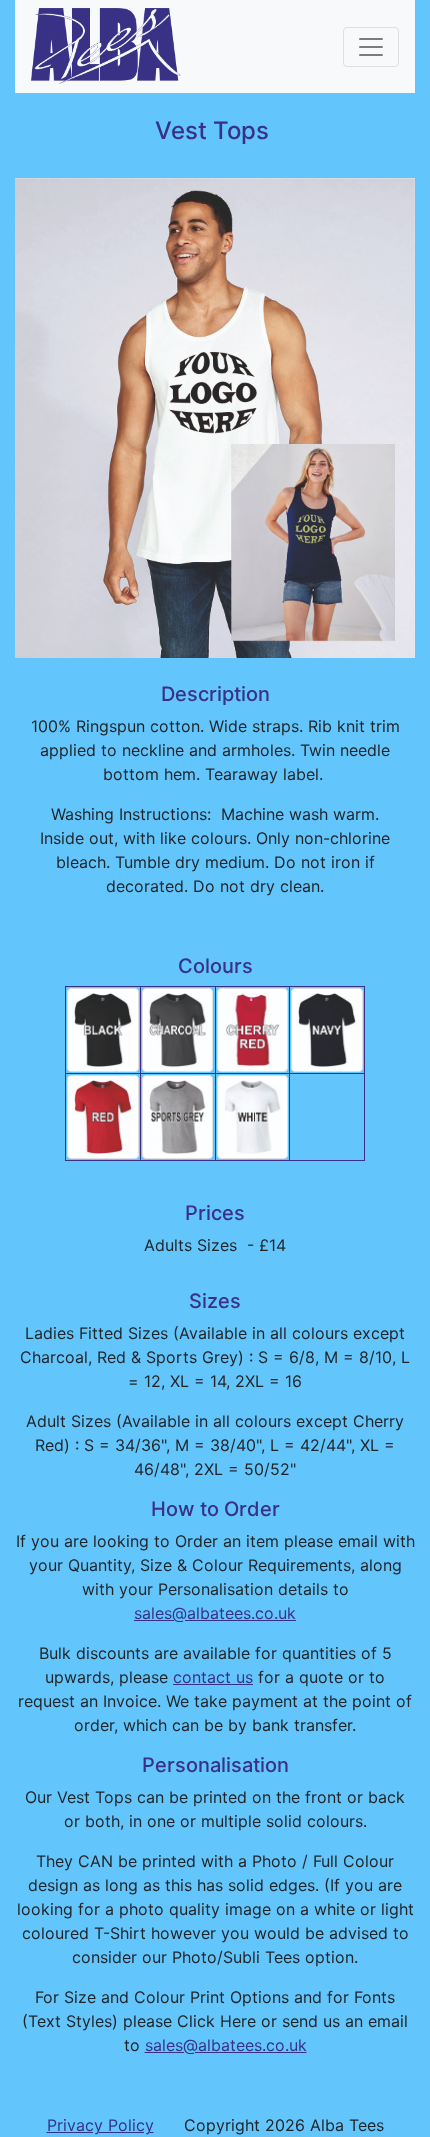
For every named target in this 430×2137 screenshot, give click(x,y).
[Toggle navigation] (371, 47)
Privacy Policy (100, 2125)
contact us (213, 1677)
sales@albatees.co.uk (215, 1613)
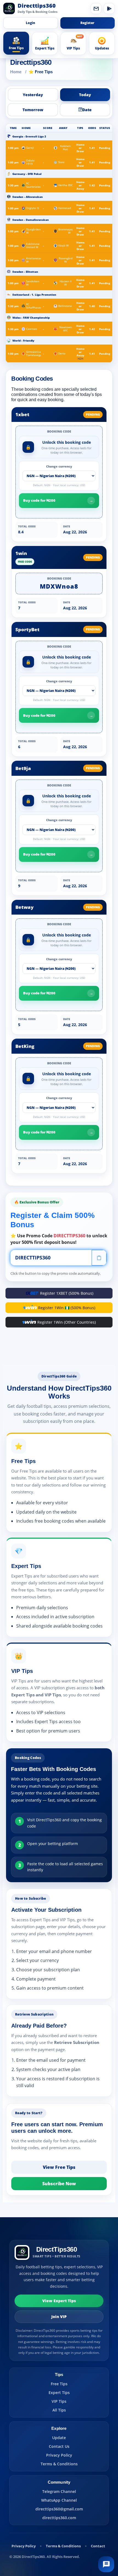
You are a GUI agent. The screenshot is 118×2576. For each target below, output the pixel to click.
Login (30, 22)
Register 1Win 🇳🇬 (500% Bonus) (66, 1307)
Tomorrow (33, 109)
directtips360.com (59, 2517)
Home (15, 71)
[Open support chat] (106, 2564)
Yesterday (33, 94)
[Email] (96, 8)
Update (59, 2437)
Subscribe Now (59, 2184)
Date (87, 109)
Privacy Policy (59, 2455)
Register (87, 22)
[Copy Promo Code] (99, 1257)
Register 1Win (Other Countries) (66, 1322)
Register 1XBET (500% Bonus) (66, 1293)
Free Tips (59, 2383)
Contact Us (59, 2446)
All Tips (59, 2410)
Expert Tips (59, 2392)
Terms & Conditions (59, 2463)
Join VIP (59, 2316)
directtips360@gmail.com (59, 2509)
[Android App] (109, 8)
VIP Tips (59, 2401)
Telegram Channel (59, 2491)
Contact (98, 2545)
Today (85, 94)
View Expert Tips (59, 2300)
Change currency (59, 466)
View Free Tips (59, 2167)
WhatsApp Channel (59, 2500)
-=-=-
**TRY IT:** Begin at the top of the material above and output each line exactly, stopping after the line that holds "sales@albatees.co.uk (215, 1613)". Leave out pictures.

**RESPONSE BELOW:**
For every named target in this 430×2137 screenshot, give click(x,y).
[Toggle navigation] (371, 47)
Privacy Policy (100, 2125)
contact us (213, 1677)
sales@albatees.co.uk (215, 1613)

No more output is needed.